Update the items from the start through the line containing "y-tick-label: 400B is" by changing "Find the location of" to "Locate", and keep everything else the same. Omit the pictures from your answer.

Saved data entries
* * * * *

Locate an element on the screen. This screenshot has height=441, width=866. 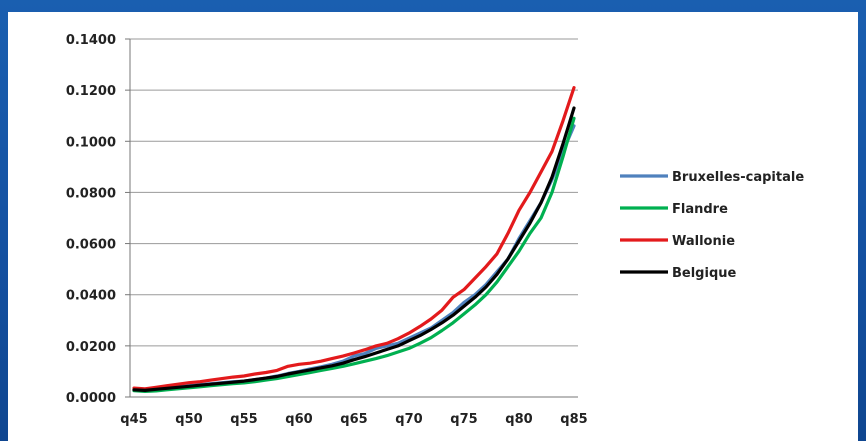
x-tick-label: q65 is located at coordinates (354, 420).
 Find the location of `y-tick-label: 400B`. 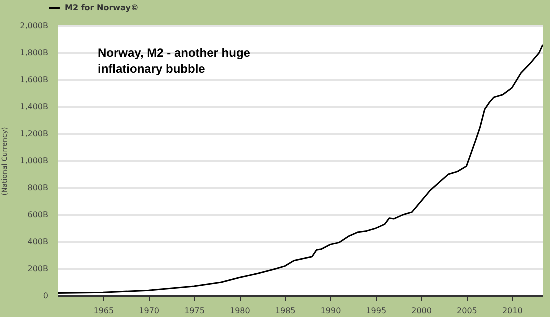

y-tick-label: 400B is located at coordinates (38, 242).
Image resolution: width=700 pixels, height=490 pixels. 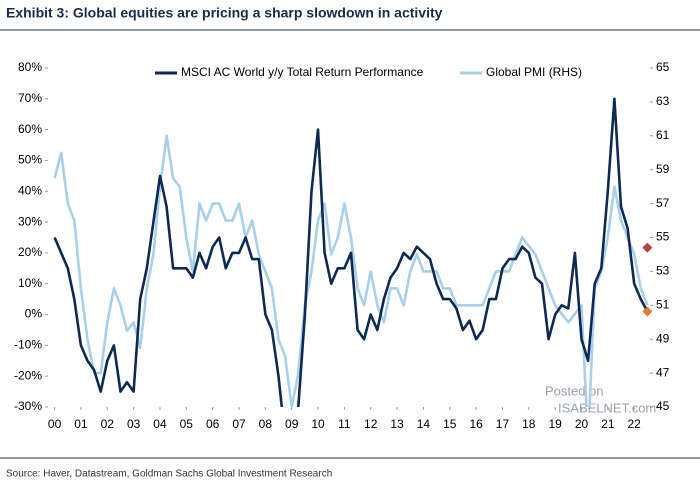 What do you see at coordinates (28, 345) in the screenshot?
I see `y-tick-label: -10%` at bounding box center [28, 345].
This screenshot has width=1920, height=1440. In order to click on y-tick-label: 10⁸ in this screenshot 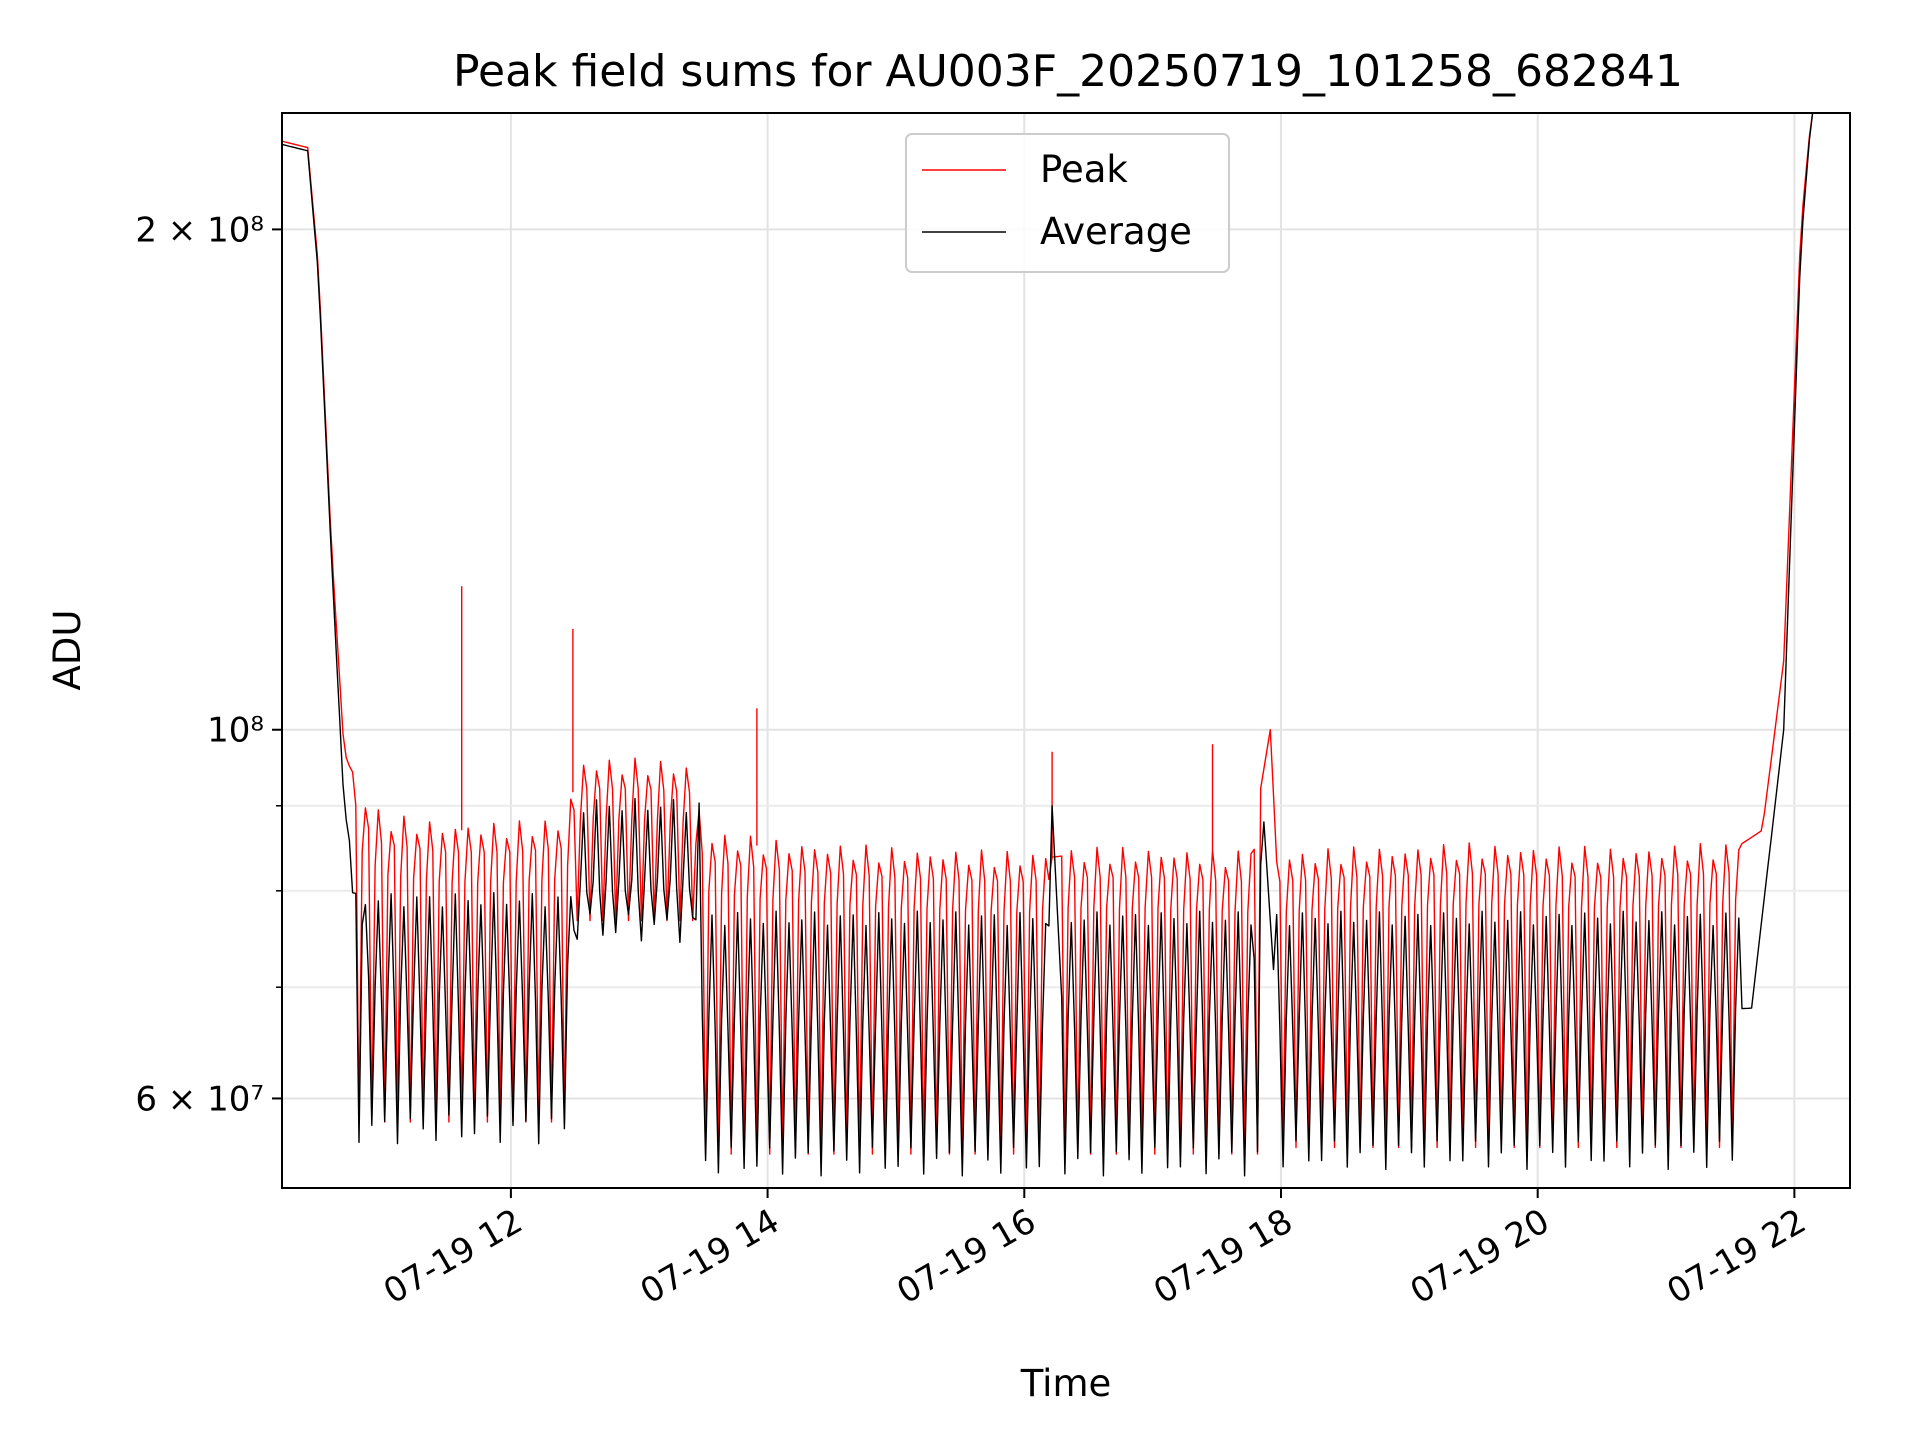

* * * * *

__Response to this task__:
Locate an element on the screen. This screenshot has height=441, width=866. 
x-tick-label: q65 is located at coordinates (354, 420).
 Locate `y-tick-label: 400B`. 

y-tick-label: 400B is located at coordinates (38, 242).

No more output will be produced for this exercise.